Un processus que dénonce Pro Natura. "Ce processus ne m'inspire pas confiance, l'OFAG est dépendant des études et des données de l'industrie", estime Marcel Liner, qui juge les incitations de la politique agricole à produire sans pesticide insuffisantes. Et de rappeler que le marché mondial des pesticides pèse quelque 40 milliards de dollars (environ 40 milliards de francs).
Cependant, l'OFAG assure de son indépendance: "On a retiré ces 10 dernières années 124 substances actives du marché, soit plus de 1000 produits phytosanitaires, réplique Olivier Félix, responsable de la protection durable des végétaux à l'OFAG. Nous fixons également les conditions dans lesquelles ces produits peuvent être utilisés avec un niveau de risque acceptable, c'est-à-dire une exposition à des doses où l'on ne s'attend à aucun effet même sur toute une vie".
L'effet cocktail démontré
Cependant, la combinaison de certaines substances peut multiplier par 10, 30 ou 50 fois l'effet en fonction du type de récepteurs biochimiques, explique William Bourguet. "L'effet cocktail, c'est lorsque deux substances prises séparément à faible dose ne sont pas toxiques mais le deviennent fortement parce qu'elles sont mélangées".
L'équipe du chercheur a récemment démontré dans une étude qui a fait grand bruit que l’éthinylestradiol, le principe actif des pilules contraceptives, et le trans-nonachlor, un pesticide qu'on trouve dans l'environnement, avaient un effet toxique décuplé en association. Et la vulnérabilité à la nocivité d'un produit est différente d'une personne à l'autre. Les enfants y sont particulièrement sensibles (lire ci-dessous), surtout que ces pesticides persistent longtemps dans l'environnement. Une étude a révélé chez une fillette des traces d'un pesticide qui avait été interdit dans toute l'Europe en raison de sa toxicité six ans avant sa naissance.
Sophie Badoux
Puberté précoce et infertilité masculine
"La pollution environnementale a un impact sur la santé de l’enfant et ce qui est beaucoup plus préoccupant et ce en quoi on peut considérer que c’est un véritable scandale c’est qu’il influe sur la santé de l’homme. Sur 20 ans, on a une explosion des précocités pubertaires chez la fille", explique Charles Sultan, chef service endocrinologie pédiatrique CHU Montpellier, dans 36,9°.
Une étude menée entre 1993 et 2013 par un groupe de médecins dans le sud de la France montre que sur une cohorte de 3'800 patientes, le nombre de pubertés précoces chez la fille est passé de 21 à plus de 100 cas par an.

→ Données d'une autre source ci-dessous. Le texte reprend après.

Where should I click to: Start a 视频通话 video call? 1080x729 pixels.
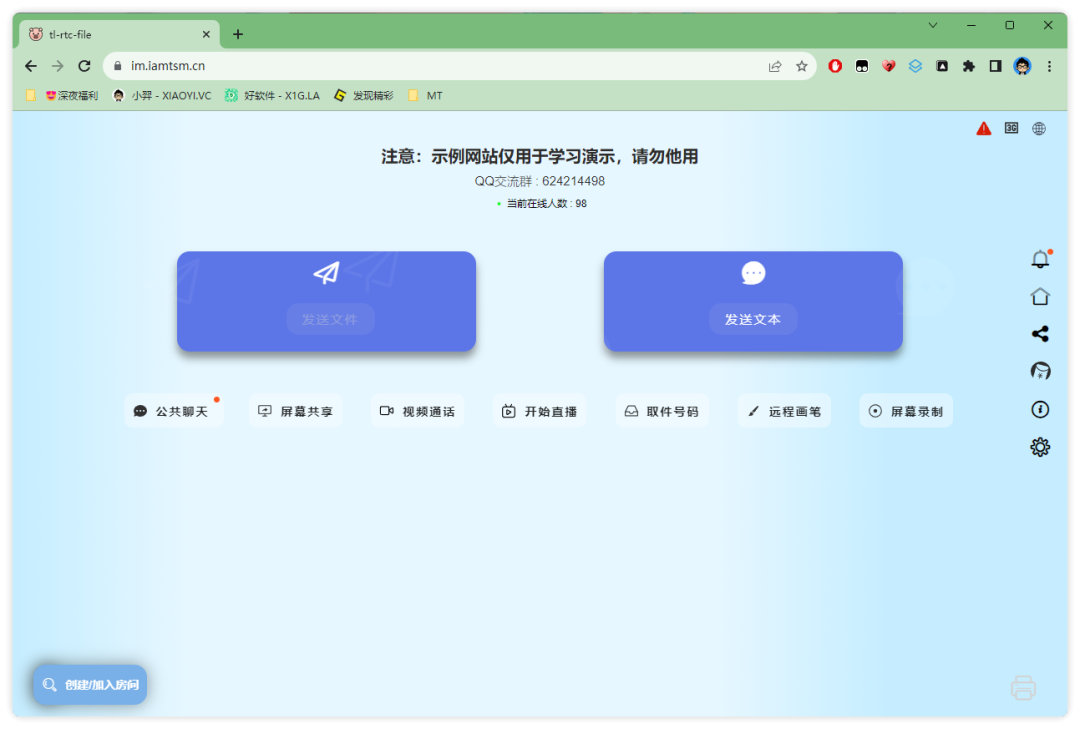pos(417,411)
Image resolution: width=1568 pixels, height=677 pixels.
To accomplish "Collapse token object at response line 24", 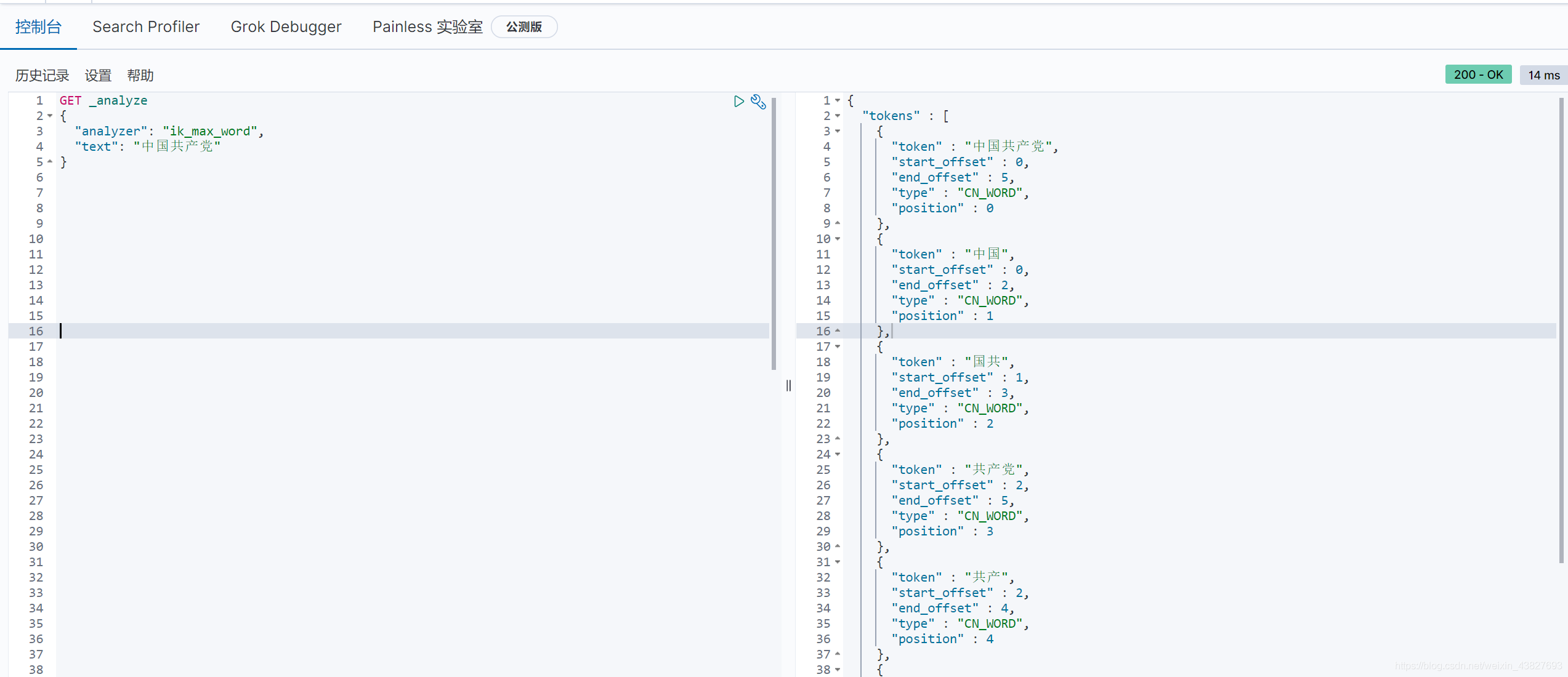I will coord(838,454).
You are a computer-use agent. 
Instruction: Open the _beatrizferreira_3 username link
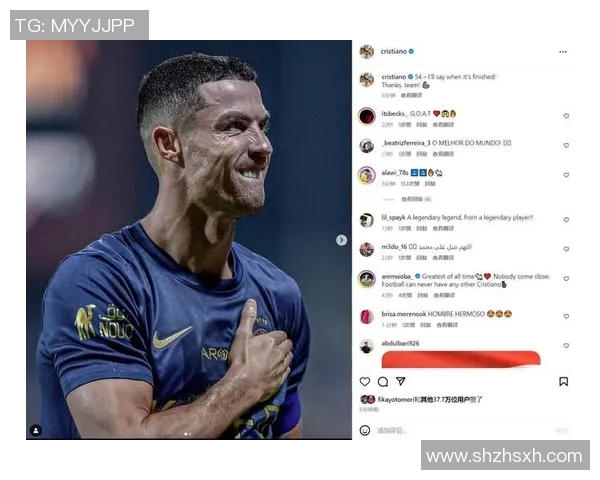tap(406, 143)
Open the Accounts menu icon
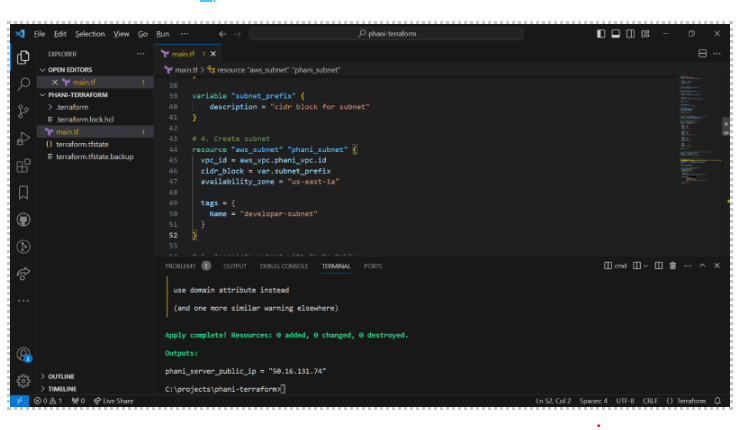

"Nous avons pu montrer qu’un certain nombre de perturbateurs endocriniens agissaient comme des œstrogènes, des hormones féminines. Ils miment l’action des oestrogènes. Alors chez une petite fille de 6 ans, ils vont faire développer des seins, pousser l’utérus, etc.", précise Charles Sultan.
"Et ils ont également une action anti-androgène, s'opposant à l'action des hormones mâles pendant la vie foetale et générant chez le nouveau-né des micro-pénis par exemple". La fertilité ne cesse de se réduire chez les hommes, le nombre moyen de spermatozoïdes ayant passé de quelque 45 millions à 15 millions par millilitre de sperme. Des effets qui résultent de l’exposition aux pesticides de la mère pendant la grossesse.